> **Source extract**
Sunday, December 26, 2010

White Christmas...at the DBAP


I'm holed up at home, but our web cam has a bead on the snow covered ballpark...


Is this a greeting to our Head Groundskeeper Scott Strickland? (Appropriately, it's in left field.) Call security!


Click here for a live view from the Bulls' web cam. Enjoy the Holidays!

Tuesday, December 21, 2010

Opposing Views


People assume I have a great view of the field from my office in the Durham Bulls Athletic Park. Not!

Our offices are on Blackwell St. alongside the box office. I'm the only staff member with a window, so I can't complain. This is my view...of the sidewalk...and American Tobacco's Fowler Building:


I stumbled across this video from Duke University on YouTube. The development staff for Duke's medical center has offices atop the Diamond View I office building. They have an impressive view of the ballpark. I'm jealous...like the infield...green w/envy!



For more Duke perspectives on Durham, search for Views at Duke on YouTube.

Monday, December 13, 2010

A Tale of Two Cities - Brainpower & Illiteracy


A recent study rated Durham as the fourth "brainiest" metro in America! Portfolio.com and the Business Journal publications ranked brainpower by MSA. Our metro includes Chapel Hill so we get credit for all the advanced degrees at UNC, Duke, NCCU and the local high techies. Here's the Top Ten:

Boulder, Colo; Ann Arbor, Mich.; Washington, D.C.; Durham, N.C.; Fort Collins, Colo.; Bridgeport-Stamford, Conn.; San Jose, Calif.; Boston; Madison, Wis.; and San Francisco-Oakland.

On the other hand, illiteracy in Durham has been pegged as high as 27%. Those are folks who have difficulty with reading, writing and basic math.

My personal contributions to local brainpower are severely limited, but I have persuaded the Durham Bulls and our beloved mascot to promote literacy, and in particular, the Durham Literacy Center.

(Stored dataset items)
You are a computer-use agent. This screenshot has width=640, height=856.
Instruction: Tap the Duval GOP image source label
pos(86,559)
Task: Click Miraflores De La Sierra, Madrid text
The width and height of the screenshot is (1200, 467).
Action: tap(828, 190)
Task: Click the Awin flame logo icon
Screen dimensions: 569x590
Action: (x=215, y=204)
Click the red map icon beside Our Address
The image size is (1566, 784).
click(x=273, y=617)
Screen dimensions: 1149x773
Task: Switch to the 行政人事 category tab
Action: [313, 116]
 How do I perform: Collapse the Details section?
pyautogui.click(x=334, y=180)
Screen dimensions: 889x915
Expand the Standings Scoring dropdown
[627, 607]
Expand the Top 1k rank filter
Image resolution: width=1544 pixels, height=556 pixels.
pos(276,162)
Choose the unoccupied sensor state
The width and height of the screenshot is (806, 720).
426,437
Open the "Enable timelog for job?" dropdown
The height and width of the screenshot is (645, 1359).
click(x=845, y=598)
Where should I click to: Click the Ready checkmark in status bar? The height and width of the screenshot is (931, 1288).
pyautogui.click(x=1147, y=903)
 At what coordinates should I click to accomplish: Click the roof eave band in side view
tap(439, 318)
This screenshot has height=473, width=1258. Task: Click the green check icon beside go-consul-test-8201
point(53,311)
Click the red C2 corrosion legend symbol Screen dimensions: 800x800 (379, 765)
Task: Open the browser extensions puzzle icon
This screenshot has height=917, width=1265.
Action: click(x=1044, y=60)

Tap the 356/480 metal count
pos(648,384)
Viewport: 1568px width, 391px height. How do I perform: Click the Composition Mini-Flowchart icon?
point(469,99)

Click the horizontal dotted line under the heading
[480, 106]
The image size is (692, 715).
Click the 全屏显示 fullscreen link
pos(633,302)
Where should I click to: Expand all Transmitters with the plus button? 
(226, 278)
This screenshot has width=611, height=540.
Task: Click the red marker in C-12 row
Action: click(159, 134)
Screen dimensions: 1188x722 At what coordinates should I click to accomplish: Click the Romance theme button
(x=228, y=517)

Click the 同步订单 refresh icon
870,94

> **Your goal**
Carry on the Durham Bulls ballpark blog, beginning right after its last sentence about the Durham Literacy Center.

> **Result of this task**
The DLC turned 25 this year and is launching a $2.5 million capital campaign to improve/expand its services. The DLC is a United Way Agency of Excellence...well run operation...by Executive Director Reggie Hodges with a deeply committed cadre of volunteers. (www.durhamliteracy.org) Durhamite and Bull Durham producer Thom Mount is a DLC booster...in Hollywood. His late Mother was a long-time volunteer.

Confession: Our READ poster is a knock-off, albiet a clever one. (After all, the E in Wool E. Bull stands for education.) President Obama was ahead of us. He posed for this one as a US Senator for the Skokie IL public library.

You can jump on the bandwagon by jumping on our Facebook page. The Bulls will donate a buck to the Durham Literacy Center for every new Facebook fan that we nab during December.

Yes, we're buying our friends...but its for a very good cause.

Wednesday, December 8, 2010

Winter Meetings...brrrr!



We're at the Baseball Winter Meetings in Orlando. At Disney's Swan and Dolphin. Sunny Florida...except it was a record breaking 31 degrees overnight. Disney had to cover the tender tropical plants yesterday. Here's a shot of the beach. Empty!

Enough whining about the weather. We are all about business (when we're not in someone's hospitality suite.)

The Major League clubs make player trades at the Winter Meetings that generate headlines. We are here for league meetings and a gigantic trade show. Our drama revolves around the cost of cotton - a global supply crisis is brewing. T-shirts are a major retail item for us, and a big promotional give-away. The cost is expected to rise 30% or more early next year. Ouch!

The highlight of this convention was the Monday awards luncheon. Bulls' Head Groundskeeper Scott Strickland was recognized as Turf Manager of the Year in the Triple A classification. That means we had the best field among the 30 International League and Pacific Coast League teams in 2010!

There's a point I want to make about Scott's work that has nothing to do with growing grass. This is about more than turf. And it has a lot to do with meteorology and hydraulics.

Until a torrential rain this summer, the Bulls had not lost a game to inclement weather in almost four seasons. Scott's streak was 271 games. That doesn't mean we had ideal weather. It means we got a lot of games in during bad weather. Watching the radar, Scott knows when to put the tarp down as a storm approaches, and his crew knows how to efficiently get water off the field and track. That's what makes a World Class groundskeeper. Congratulations, Scott!

Sunday, December 5, 2010

Deck the Halls...with LED lights!



Jingle Bull Bash
Triangle Christmas Tree Challenge

Most companies would be content to erect a Christmas tree in their lobby for the holidays, but not Capitol Broadcasting. Befitting out business, we’re partial to towers.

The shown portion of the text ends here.